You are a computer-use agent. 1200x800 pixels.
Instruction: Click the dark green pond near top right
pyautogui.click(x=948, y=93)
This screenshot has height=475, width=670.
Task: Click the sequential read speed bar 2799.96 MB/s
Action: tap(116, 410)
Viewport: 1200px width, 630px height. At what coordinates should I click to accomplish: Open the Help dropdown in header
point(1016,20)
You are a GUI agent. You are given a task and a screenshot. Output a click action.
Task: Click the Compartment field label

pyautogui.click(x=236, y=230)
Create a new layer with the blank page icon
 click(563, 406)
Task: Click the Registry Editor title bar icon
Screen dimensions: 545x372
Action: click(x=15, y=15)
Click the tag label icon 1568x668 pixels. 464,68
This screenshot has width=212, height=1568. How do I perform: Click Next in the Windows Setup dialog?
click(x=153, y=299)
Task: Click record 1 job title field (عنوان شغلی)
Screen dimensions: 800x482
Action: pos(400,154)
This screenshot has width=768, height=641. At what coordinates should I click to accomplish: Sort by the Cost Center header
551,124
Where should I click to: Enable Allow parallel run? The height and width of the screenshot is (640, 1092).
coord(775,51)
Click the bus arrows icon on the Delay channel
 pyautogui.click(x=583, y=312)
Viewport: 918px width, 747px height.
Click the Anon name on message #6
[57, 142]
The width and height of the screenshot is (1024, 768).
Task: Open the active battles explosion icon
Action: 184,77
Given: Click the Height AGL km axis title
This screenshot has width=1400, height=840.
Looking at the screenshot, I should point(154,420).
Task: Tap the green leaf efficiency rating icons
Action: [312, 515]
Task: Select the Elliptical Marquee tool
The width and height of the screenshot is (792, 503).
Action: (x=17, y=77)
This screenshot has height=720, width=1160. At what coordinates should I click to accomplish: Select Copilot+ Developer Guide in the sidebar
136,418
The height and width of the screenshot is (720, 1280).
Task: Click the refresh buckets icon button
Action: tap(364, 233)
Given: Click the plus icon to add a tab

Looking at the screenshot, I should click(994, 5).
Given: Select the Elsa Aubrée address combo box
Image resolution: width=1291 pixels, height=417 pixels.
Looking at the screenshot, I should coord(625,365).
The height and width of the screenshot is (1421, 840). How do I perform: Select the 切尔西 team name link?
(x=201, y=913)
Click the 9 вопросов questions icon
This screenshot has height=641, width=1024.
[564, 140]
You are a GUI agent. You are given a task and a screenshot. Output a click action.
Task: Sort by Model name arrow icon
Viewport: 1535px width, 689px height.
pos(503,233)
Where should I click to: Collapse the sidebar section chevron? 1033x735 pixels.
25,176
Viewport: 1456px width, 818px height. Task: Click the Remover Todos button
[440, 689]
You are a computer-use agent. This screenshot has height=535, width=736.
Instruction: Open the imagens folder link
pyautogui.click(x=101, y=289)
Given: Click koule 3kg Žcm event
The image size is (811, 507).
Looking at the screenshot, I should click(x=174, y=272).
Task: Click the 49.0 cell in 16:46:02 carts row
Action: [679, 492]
▬▬▬▬▬▬
Look over the records above, and wherever a line contains the string "computer", copy that line.

You are a computer-use agent. 1200x800 pixels.
You are a computer-use agent. This screenshot has height=535, width=736.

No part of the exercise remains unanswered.